* **Task requirements**
Your output should be the lines from the start of the data through the line containing "pdf.en (387, 1143)", exactly and nothing more.

* **Entries shown**
*** Begin section ***
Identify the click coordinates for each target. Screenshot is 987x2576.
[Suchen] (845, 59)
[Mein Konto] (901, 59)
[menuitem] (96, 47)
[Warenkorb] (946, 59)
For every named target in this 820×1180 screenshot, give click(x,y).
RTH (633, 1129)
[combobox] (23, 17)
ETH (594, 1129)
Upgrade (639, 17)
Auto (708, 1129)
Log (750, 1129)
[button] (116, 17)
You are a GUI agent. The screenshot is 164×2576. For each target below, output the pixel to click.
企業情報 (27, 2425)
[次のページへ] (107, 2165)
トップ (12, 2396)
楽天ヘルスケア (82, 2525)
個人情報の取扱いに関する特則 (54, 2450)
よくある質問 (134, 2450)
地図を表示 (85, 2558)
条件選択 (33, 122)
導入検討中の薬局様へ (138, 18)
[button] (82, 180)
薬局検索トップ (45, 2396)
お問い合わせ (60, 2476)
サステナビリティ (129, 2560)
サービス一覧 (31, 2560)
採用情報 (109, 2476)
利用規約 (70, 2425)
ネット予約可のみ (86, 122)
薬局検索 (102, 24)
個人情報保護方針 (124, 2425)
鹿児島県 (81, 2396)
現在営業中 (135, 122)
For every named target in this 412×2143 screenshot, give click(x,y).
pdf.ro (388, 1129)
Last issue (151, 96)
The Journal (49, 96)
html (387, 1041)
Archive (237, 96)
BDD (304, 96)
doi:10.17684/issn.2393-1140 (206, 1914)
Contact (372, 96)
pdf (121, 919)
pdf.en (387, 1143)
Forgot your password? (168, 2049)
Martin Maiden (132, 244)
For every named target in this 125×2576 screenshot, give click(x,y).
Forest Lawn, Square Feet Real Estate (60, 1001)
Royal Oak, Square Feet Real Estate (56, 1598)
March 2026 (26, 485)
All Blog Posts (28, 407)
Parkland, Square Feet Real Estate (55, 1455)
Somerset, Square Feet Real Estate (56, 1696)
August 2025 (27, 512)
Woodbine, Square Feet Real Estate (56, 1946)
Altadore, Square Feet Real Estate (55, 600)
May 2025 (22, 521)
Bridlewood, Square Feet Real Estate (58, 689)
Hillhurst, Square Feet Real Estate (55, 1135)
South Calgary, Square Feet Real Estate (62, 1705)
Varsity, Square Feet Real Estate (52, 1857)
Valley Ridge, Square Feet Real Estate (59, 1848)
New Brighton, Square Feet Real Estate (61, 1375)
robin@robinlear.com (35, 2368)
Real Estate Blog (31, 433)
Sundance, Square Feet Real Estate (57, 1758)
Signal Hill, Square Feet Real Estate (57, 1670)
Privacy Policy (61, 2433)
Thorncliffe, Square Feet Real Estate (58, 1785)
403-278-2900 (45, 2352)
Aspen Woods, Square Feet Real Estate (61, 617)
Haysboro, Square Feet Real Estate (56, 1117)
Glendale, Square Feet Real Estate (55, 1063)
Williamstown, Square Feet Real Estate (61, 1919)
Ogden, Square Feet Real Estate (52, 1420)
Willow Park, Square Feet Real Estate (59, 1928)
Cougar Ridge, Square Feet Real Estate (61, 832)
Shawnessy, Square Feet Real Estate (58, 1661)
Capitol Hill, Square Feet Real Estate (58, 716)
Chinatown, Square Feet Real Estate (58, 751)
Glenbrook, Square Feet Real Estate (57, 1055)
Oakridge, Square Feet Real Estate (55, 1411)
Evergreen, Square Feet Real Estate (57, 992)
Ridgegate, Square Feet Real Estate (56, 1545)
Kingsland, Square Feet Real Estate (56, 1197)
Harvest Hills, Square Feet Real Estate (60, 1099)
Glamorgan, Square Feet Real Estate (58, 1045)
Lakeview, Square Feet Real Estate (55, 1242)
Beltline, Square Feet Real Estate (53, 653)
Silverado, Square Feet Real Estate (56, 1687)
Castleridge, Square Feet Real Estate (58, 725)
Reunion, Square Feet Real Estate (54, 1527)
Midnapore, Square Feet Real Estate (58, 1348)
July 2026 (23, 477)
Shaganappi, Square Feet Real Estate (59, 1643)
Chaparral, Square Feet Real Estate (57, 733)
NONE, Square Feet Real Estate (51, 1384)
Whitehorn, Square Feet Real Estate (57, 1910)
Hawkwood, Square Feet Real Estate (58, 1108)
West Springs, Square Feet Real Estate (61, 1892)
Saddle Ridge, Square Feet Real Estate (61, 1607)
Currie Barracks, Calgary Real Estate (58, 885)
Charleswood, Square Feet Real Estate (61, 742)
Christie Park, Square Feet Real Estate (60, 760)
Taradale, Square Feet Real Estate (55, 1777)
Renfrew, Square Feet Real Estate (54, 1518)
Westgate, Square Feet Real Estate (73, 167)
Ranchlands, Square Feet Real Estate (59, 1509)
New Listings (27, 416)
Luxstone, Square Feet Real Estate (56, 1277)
*** End section ***
* **Exercise solution**
Identify the click coordinates for each target. Screenshot is 987x2576.
[Suchen] (845, 59)
[Mein Konto] (901, 59)
[menuitem] (96, 47)
[Warenkorb] (946, 59)
For every named target in this 820×1180 screenshot, give click(x,y).
RTH (633, 1129)
[combobox] (23, 17)
ETH (594, 1129)
Upgrade (639, 17)
Auto (708, 1129)
Log (750, 1129)
[button] (116, 17)
You are a GUI agent. The screenshot is 164×2576. For each target below, output the pixel to click.
企業情報 (27, 2425)
[次のページへ] (107, 2165)
トップ (12, 2396)
楽天ヘルスケア (82, 2525)
個人情報の取扱いに関する特則 (54, 2450)
よくある質問 (134, 2450)
地図を表示 (85, 2558)
条件選択 (33, 122)
導入検討中の薬局様へ (138, 18)
[button] (82, 180)
薬局検索トップ (45, 2396)
お問い合わせ (60, 2476)
サステナビリティ (129, 2560)
サービス一覧 (31, 2560)
採用情報 (109, 2476)
利用規約 (70, 2425)
ネット予約可のみ (86, 122)
薬局検索 (102, 24)
個人情報保護方針 (124, 2425)
鹿児島県 (81, 2396)
現在営業中 (135, 122)
For every named target in this 412×2143 screenshot, give click(x,y).
pdf.ro (388, 1129)
Last issue (151, 96)
The Journal (49, 96)
html (387, 1041)
Archive (237, 96)
BDD (304, 96)
doi:10.17684/issn.2393-1140 (206, 1914)
Contact (372, 96)
pdf (121, 919)
pdf.en (387, 1143)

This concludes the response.